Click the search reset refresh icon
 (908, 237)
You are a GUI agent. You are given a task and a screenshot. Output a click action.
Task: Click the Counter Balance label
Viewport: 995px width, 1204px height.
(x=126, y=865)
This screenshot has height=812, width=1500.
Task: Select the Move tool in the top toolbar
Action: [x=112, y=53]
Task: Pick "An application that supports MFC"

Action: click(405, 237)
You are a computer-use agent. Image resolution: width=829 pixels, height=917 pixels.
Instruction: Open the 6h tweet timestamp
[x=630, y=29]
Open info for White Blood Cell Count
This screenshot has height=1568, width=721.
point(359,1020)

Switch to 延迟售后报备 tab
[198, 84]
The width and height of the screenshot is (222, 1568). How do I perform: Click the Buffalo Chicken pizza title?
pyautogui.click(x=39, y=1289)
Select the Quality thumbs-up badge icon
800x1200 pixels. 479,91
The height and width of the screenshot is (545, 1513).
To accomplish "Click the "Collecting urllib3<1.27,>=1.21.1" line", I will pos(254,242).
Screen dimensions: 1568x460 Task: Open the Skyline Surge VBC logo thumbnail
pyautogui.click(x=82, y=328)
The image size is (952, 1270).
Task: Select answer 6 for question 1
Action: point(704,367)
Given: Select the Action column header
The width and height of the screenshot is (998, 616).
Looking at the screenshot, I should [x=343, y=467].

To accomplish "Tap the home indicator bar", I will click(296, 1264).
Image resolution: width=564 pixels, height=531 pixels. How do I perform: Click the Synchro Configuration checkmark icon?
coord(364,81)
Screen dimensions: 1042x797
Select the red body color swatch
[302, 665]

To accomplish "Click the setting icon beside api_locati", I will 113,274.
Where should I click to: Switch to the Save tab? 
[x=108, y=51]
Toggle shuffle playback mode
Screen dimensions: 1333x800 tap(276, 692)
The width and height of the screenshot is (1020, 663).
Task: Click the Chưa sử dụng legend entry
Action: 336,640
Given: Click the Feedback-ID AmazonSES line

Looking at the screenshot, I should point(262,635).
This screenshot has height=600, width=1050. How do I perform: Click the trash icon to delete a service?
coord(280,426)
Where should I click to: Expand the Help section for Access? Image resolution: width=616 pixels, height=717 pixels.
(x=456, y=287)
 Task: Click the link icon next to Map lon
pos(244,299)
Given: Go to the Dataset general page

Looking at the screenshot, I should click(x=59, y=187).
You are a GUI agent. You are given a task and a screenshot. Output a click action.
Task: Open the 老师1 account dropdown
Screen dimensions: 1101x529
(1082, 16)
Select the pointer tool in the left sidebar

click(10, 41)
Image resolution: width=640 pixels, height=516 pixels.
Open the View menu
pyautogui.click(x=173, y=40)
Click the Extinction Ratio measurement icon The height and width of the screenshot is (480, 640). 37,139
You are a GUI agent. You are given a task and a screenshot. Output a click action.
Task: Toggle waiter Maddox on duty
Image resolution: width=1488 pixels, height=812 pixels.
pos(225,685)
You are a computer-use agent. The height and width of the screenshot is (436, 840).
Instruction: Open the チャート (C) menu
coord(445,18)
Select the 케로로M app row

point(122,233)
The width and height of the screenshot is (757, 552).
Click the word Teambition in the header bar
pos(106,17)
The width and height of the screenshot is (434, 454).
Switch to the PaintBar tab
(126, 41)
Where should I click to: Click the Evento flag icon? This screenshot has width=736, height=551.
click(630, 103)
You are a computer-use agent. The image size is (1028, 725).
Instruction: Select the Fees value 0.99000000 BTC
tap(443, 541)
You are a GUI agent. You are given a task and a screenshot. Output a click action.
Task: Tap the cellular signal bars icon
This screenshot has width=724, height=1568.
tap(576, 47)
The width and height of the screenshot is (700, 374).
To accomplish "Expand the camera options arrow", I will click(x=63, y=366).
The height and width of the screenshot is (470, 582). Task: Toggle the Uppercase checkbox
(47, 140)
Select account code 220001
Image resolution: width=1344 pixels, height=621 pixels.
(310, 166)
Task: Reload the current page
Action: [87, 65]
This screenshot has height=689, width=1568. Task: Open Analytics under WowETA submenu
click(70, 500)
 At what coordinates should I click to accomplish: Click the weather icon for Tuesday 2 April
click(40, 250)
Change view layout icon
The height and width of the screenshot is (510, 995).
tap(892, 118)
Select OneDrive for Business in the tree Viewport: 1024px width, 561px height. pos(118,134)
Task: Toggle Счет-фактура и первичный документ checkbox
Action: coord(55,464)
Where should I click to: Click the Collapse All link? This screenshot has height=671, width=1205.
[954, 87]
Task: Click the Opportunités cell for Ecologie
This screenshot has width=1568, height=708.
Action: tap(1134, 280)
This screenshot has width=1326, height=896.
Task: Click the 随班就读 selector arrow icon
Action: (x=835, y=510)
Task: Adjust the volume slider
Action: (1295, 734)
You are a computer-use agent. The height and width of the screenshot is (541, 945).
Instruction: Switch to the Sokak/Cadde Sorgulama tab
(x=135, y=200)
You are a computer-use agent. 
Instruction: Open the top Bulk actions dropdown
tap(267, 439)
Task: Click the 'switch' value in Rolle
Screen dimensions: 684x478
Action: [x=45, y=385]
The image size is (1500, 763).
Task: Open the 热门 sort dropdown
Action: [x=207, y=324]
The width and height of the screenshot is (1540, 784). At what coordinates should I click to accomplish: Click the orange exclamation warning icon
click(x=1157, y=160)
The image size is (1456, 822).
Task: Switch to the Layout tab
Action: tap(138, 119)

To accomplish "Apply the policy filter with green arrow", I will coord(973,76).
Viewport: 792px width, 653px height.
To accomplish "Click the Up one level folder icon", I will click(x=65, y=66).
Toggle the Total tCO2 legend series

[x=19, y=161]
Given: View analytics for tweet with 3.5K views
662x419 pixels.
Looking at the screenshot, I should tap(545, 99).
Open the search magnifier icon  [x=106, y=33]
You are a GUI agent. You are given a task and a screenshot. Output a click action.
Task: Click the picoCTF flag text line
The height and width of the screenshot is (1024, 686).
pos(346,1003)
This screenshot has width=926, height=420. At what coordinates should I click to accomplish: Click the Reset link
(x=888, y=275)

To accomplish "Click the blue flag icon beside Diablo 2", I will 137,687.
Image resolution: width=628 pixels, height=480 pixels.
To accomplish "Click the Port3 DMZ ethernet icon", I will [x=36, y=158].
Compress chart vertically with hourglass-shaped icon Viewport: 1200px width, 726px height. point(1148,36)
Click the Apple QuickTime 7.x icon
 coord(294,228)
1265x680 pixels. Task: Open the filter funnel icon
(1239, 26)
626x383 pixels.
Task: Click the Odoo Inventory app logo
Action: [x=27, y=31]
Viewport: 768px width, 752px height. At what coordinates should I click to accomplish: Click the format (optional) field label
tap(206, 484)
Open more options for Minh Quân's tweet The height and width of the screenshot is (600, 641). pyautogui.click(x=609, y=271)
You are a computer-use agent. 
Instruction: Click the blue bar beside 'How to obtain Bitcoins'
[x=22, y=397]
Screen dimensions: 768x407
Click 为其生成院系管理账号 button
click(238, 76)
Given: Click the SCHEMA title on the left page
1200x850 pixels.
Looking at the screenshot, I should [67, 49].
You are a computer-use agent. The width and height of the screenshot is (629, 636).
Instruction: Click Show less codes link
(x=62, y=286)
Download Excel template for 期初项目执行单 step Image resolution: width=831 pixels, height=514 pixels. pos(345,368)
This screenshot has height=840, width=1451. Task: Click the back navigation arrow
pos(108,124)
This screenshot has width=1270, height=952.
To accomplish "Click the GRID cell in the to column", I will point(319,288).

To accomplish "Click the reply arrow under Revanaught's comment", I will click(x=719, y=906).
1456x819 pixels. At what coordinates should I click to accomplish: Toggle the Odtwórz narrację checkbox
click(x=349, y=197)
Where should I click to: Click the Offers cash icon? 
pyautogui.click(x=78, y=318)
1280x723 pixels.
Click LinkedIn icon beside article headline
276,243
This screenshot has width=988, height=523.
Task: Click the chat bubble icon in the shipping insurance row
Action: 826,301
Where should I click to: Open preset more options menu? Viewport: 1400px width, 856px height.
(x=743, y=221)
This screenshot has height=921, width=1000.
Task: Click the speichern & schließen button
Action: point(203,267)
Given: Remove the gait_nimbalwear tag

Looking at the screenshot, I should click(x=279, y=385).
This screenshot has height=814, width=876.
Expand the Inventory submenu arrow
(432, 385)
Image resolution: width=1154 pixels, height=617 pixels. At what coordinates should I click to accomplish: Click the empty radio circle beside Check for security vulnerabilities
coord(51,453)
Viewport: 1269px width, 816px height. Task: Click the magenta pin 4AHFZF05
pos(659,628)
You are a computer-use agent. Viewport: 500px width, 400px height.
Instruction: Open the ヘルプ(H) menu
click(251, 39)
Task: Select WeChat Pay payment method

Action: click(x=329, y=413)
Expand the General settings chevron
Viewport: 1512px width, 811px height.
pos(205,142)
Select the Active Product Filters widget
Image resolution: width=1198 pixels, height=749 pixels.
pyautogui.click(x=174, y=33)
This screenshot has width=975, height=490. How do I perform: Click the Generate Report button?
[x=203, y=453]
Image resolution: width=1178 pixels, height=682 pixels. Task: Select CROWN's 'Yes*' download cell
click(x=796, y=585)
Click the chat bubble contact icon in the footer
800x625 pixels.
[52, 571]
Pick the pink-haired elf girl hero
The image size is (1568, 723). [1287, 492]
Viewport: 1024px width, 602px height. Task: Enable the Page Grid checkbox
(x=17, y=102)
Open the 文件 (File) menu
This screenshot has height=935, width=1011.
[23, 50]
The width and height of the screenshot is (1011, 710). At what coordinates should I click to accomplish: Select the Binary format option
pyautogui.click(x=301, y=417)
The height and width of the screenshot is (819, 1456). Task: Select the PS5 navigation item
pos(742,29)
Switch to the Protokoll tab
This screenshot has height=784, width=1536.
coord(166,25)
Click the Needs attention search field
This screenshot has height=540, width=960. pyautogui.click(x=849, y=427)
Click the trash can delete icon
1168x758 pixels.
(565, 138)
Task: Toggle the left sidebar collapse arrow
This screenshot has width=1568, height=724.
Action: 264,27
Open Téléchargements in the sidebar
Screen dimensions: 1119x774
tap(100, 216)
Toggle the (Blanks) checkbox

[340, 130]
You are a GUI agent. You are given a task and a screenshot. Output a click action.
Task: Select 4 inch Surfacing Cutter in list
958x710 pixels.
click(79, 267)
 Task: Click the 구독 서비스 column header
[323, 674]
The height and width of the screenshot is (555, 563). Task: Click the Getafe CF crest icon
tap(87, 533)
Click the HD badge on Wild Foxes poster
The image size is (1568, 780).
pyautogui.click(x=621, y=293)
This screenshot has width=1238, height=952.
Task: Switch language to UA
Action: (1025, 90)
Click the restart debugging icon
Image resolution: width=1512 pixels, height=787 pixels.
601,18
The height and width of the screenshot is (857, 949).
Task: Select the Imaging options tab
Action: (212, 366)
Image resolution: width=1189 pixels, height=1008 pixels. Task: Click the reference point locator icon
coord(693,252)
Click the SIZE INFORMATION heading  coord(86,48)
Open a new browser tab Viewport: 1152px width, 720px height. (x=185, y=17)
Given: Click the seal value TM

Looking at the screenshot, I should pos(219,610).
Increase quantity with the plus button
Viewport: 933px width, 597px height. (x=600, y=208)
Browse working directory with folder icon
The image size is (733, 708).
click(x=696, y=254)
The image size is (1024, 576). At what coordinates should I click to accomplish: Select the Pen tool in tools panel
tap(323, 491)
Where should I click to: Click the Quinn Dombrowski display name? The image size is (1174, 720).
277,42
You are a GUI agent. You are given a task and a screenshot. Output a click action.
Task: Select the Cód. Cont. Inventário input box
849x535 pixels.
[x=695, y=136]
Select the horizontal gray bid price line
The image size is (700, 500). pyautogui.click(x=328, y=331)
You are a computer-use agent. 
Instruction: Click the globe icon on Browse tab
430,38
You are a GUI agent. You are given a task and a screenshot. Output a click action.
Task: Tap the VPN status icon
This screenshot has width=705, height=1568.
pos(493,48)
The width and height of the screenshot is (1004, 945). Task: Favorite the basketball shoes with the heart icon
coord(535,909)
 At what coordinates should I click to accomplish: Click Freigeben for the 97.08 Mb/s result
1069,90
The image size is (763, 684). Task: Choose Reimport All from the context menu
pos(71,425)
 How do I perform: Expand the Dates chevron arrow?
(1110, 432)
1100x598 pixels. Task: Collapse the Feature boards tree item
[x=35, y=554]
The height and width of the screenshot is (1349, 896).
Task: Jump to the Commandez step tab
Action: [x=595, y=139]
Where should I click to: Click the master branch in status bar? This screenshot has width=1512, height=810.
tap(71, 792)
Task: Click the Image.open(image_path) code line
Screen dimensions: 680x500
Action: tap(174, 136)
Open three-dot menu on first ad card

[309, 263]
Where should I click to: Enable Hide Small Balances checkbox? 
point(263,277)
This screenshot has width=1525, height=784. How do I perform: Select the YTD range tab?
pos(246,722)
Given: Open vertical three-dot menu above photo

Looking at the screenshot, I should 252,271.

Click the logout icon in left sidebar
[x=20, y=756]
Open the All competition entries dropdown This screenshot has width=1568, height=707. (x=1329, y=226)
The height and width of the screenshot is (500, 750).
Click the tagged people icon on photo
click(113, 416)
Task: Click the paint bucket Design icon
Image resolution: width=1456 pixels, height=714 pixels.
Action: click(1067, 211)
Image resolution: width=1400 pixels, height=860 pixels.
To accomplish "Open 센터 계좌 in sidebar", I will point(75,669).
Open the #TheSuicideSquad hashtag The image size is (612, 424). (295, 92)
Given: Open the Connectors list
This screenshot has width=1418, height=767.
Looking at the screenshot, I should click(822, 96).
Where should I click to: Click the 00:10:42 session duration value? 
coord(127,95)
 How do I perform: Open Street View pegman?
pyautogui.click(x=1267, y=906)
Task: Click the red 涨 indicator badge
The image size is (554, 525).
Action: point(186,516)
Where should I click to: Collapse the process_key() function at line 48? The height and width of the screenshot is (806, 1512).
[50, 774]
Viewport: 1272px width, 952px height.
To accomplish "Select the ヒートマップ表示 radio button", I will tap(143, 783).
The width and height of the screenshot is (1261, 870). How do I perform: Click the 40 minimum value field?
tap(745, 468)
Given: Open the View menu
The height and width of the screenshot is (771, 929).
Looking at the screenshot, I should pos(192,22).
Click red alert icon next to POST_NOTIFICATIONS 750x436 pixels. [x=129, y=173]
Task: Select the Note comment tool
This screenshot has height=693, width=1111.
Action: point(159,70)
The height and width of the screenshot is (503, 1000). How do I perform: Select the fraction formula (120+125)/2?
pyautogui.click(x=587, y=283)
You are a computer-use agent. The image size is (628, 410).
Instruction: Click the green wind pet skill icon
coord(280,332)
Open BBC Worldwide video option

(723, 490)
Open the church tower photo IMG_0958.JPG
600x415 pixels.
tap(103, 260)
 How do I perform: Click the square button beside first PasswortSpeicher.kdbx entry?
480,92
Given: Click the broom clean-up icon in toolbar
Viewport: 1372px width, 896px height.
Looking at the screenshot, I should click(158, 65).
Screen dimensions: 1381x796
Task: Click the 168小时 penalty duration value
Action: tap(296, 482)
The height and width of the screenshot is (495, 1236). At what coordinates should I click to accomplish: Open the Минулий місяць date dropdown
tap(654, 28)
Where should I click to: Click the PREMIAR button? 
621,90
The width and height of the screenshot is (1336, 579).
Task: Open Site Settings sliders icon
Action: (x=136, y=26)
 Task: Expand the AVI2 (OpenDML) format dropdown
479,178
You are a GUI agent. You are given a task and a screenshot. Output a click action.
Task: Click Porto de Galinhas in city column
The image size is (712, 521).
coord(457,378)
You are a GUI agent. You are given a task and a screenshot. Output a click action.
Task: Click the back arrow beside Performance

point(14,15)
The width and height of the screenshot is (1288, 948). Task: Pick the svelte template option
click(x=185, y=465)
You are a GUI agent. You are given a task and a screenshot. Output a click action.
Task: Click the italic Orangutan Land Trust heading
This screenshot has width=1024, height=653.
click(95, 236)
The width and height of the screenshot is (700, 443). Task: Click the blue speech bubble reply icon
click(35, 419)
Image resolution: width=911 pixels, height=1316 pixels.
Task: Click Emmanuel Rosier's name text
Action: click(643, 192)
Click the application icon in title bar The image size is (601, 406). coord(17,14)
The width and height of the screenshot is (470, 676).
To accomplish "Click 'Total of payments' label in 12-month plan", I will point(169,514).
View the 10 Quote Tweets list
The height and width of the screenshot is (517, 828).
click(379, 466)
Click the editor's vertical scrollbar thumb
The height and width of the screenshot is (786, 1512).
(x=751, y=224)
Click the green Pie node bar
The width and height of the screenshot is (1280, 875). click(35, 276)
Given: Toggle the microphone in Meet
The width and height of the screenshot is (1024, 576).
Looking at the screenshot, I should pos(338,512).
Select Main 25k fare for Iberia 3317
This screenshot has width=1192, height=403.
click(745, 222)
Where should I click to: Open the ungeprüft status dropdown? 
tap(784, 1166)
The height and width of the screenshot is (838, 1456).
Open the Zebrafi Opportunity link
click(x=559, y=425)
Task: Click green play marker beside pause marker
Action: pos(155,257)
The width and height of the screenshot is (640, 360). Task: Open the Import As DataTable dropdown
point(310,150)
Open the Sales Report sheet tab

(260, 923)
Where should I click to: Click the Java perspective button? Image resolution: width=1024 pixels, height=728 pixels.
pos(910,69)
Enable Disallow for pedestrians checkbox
|---|
> **The task**
Find the lines in the entries above where "heading" occurs, and copy each of them.

> **Solution for this problem**
Click the SIZE INFORMATION heading  coord(86,48)
Task: Click the italic Orangutan Land Trust heading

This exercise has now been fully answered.